Can I admit that I am looking forward to seeing him? I am also bracing myself for my reservations being proven right, which is probably going to be the case, but well, as a random psychologist character said in Gilmore Girls,
You don't really seem to have him now, at least not the way you want to have him. You won't get anything unless you ask for it. And if you ask for it and you don't get it, maybe it wasn't worth having in the first place. Some things are just never meant to be, no matter how much we wish they were.

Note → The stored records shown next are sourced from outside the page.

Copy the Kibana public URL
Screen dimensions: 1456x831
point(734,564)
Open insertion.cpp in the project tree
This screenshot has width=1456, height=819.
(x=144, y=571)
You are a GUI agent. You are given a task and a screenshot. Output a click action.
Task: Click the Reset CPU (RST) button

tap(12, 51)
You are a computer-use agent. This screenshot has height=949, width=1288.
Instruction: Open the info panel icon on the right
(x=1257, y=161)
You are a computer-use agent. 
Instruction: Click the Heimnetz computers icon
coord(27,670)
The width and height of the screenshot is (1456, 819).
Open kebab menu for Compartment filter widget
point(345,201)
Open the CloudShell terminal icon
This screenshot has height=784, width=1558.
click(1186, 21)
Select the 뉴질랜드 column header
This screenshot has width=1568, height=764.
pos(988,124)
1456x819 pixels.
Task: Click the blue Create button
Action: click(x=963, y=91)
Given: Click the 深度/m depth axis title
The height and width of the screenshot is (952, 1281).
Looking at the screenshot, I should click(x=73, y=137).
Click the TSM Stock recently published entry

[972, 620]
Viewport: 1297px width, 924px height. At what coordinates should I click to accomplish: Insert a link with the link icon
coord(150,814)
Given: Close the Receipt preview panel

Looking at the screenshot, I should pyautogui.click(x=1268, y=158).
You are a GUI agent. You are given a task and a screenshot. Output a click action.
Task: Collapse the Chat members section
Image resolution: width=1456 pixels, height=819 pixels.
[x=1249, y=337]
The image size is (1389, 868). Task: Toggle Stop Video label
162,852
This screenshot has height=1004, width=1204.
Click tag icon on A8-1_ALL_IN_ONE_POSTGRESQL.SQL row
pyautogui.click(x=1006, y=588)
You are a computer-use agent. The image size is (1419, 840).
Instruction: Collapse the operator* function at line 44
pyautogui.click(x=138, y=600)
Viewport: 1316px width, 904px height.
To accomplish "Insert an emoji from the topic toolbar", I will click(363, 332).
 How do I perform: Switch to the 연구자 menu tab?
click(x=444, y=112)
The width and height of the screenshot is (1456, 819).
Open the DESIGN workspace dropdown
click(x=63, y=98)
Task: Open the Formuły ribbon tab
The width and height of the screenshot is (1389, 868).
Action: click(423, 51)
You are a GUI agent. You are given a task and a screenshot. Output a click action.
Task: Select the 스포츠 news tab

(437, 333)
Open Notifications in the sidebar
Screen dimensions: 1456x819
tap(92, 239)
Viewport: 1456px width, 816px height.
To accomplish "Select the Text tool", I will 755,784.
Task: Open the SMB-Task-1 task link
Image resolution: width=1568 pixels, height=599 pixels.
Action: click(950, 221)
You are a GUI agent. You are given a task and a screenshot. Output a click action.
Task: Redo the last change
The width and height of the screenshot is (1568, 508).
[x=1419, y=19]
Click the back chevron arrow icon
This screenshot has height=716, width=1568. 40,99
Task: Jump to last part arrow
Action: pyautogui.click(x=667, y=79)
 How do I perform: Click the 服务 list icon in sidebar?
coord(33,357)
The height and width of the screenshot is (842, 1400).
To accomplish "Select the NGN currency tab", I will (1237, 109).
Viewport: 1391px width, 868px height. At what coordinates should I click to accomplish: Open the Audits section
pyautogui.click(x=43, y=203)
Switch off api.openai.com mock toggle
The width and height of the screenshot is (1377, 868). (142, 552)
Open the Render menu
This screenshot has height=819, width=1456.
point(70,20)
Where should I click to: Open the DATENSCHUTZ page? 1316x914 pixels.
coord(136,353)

Lastly, I have come to realise that I am a bit of a serial monogamist. I cannot do the casual thing, and I seem to not enjoy being single anymore. I've had a boyfriend every year since 2009. It's become such an entrenched part of my life that I can't remember what it was like when I was mostly single between 2003 and 2008. This current period of singlehood (5 months and counting) is probably the longest that I've gone without a boyfriend since I broke up with NEB in 2007.
I don't know what to make of this. I don't know what it says about me. I don't know how I feel about it. I don't know what it is that I crave for: companionship, stability, security? A connection with someone else? Someone with whom to spend my free time? A travel companion? But I like to be by myself, and I can't seem to find the perfect fit, and neither of these two things explains why I jump haphazardly from one relationship to the next.
But there's one thing that relationships have which casual dating doesn't: security. By this I mean the security of his attention, to the extent that it is possible for me to be sure about these things. I think one reason why I can't be bothered with things like Tinder right now is because I dislike the idea of a guy talking to girls other than me at the same time. I find that to be an affront to my pride; sometimes I genuinely think, 'Why would he talk to other girls when he can talk to me?' All things being equal, this wouldn't be a problem at all in a committed relationship, whether long- or short-term. But it is a problem in casual dating, and I simply cannot accept that. My ego demands his undivided and complete attention. Perhaps that is why I've become something of a serial monogamist.